The question then becomes: is the benefit of having something like (5) worth changing the syntax? From where I stand, (1) is functionally identical and the benefits of switching aren't clear given either way developers need to learn a semi-unique syntax.

[yoavweiss]

@arichiv - I may be wrong, but I think the syntax @domenic is proposing is similar to the "allow" attribute syntax, so that somewhat reduces the uniqueness.

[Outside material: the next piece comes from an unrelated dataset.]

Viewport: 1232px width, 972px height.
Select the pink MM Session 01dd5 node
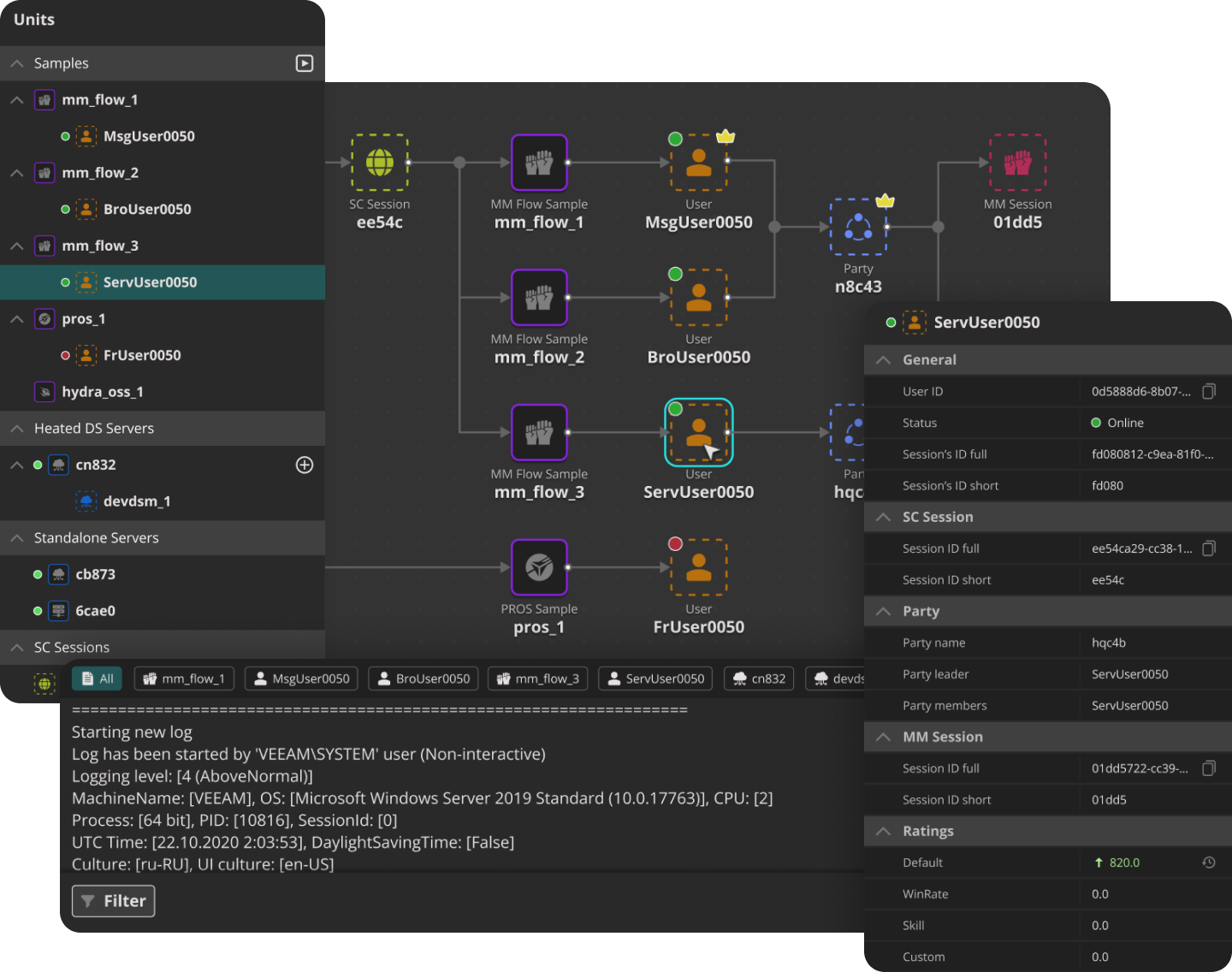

In general how things are supposed to work is:

• http-equiv should be used for all "pragmas" that modify the processing model
• name should be used for all "document-level metadata" that does not modify any processing model
• To avoid any confusion, people should try to never put HTTP header-like things in http-equiv, despite the name. (Because of the 7 specified pragma directives, only 1 has equivalent behavior to the corresponding HTTP header. So either adding something equivalent to the HTTP header, or something non-equivalent with the same name, just makes things worse.)

Embarassing, but I did not know that. Thanks @domenic for pointing that out.

[arichiv]

Thanks for the feedback! On it for M105 WICG/client-hints-infrastructure#108 (comment)

[arichiv]

@ylafon / @torgo
Can this be re-opened? We're revising this proposal with updated syntax: https://groups.google.com/a/chromium.org/g/blink-dev/c/cGOjmfOamsE

Old:
<meta name="accept-ch" value="sec-ch-dpr=(https://foo.bar/ https://baz.qux), sec-ch-width=(https://foo.bar)">

New:
<meta http-equiv="delegate-ch" value="sec-ch-dpr https://foo.bar https://baz.qux; sec-ch-width https://foo.bar">

We’re switching from name="accept-ch" to http-equiv="delegate-ch" on advice that http-equiv should be used when the value is impacting the processing model. We’re switching from syntax close to HTTP Permissions-Policy to use syntax closer to the iframe allow attribute at the request of developers.

Although this change is coming after a launch in M100, usage of the prior syntax is low (currently 0.000016%) and it seems worth taking the opportunity to reduce developer confusion and increase standards compliance.